Sunday, October 28, 2007

Art

We went to the Georgia O'Keefe show at the Minneapolis Art Institute today. I did not think it was a very strong show, and if it was all we'd seen, I would have felt bad about paying for the tickets.

But the Institute is one of those huge museums, full of every kind of art. After seeing the O'Keefe show, we wandered through the Native American galleries. There was Northwest Coast art, Inuit art, work from the ancient cultures of Mesoamerica and Peru. Patrick said the work he likes the best, that means the most to him, is from the woodland and northern plains cultures. I think the same is true for me. These are the native people in this part of North America, the people we have met, and whose art we have studied the most. We know something about the underlying cultures.

I love ancient Mayan art. Of all the ancient styles, it is the one that seems most contemporary to me. The paintings on pots often have a sketchy, almost cartoony quality; and while the stone figures are formal, the little clay figures often have the relaxed poses and expressions of modern people. You look at a guy with a big feather headdress and crossed arms, and you can imagine him tapping his foot or drumming his fingers. Some of the gestures in the paintings have a gay extravagance and mockery. "Well, if that's the way you feel about it, Smoking Jaguar, you can just..."

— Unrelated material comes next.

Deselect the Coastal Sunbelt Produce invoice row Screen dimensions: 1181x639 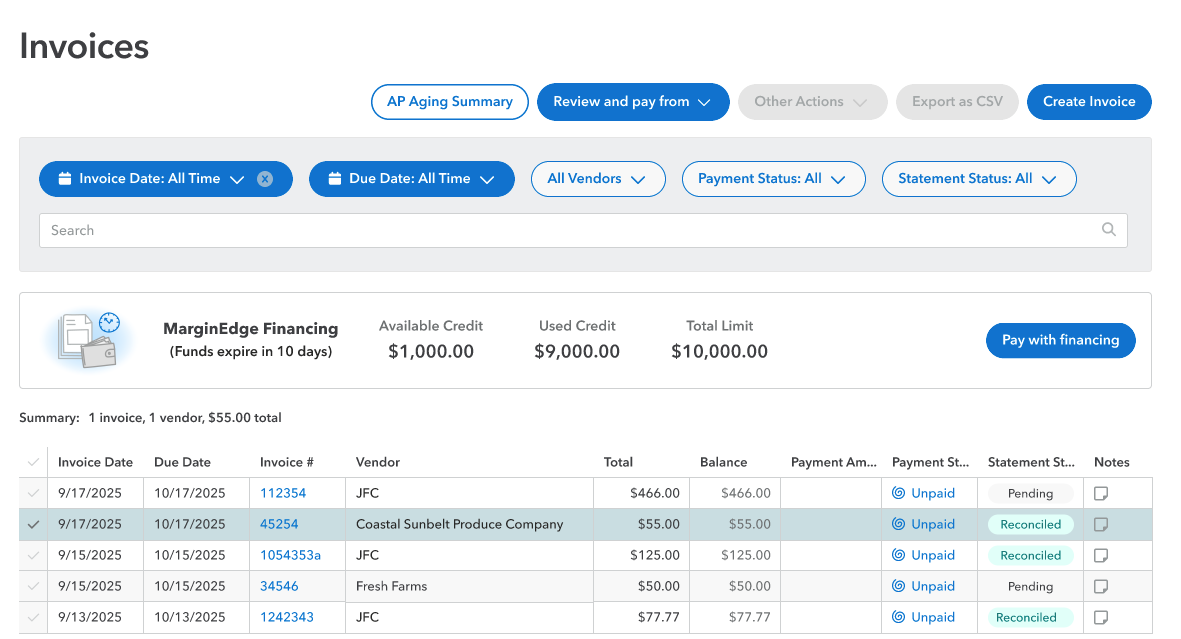33,524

But it is an aristocratic art, created for a ruling class that practiced warfare and human sacrifice. The Mayan ruling class was five inches taller than the common people, as result of better nutrition.

The native art from the Upper Midwest was made by people without social classes. Granted, the women made clothing and ornaments for the men, but they also made clothing and ornaments for themselves. They were making their houses, their horses and themselves beautiful.

Patrick and I then went to another part of the museum to look at an exhibit on two Frank Lloyd Wright buildings: a modest house he designed for a University of Minnesota professor in the 1930s, and his only filling station, which was built in 1956 and is still intact in Cloquet, Minnesota. The house led to Wright's later usonian houses, which were designed for ordinary people without servants. The filling station was from the plans for Broadacre City, Wright's utopian vision of American cities in the future. Nothing else in the Broadacre plans made it into the real world. But the filling station did.

A small house for people of modest means and a gas station in a small Northern Minnesota town. I'm trying to think if these are as down to earth as an Anishanabe bark basket or a pair of Lakota moccasins.

Speaking of which, what is the Anishanabe word for moccasin?